→ Task instructions: Copy out, without any change, the records from their very beginning through the line that contains "tap(367, 12)", including that line.

------ Supplied entries ------

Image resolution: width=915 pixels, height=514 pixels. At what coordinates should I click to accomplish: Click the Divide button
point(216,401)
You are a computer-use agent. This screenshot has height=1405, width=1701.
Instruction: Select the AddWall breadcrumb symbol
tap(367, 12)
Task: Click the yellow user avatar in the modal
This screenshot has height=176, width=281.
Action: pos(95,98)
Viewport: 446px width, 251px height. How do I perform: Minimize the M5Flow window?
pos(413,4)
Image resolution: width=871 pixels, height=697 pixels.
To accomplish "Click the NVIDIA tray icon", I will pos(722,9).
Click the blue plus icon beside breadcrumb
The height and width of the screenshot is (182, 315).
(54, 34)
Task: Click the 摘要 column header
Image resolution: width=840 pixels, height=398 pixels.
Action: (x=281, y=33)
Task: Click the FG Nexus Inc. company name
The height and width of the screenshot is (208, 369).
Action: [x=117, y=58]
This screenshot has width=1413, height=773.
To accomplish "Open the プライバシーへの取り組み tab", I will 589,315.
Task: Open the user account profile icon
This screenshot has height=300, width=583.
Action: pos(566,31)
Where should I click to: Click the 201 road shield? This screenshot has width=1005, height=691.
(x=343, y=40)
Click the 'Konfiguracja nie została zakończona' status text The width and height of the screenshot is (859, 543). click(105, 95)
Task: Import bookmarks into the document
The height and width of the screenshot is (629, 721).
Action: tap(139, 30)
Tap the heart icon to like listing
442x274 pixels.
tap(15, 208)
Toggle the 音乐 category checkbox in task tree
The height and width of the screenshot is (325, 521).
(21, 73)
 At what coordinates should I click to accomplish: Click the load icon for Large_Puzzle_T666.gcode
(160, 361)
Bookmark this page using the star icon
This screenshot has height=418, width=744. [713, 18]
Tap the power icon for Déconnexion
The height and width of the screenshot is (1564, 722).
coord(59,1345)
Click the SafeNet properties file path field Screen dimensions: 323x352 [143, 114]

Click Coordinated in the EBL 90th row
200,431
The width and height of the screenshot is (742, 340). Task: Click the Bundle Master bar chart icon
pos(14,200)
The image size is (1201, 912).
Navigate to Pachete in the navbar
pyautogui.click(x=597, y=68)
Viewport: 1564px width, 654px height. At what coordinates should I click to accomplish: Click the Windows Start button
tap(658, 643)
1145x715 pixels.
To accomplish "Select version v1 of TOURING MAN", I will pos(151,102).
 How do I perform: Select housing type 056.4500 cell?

------

→ Answer in full:
Image resolution: width=915 pixels, height=514 pixels. At what coordinates should I click to accomplish: Click the Divide button
point(216,401)
You are a computer-use agent. This screenshot has height=1405, width=1701.
Instruction: Select the AddWall breadcrumb symbol
tap(367, 12)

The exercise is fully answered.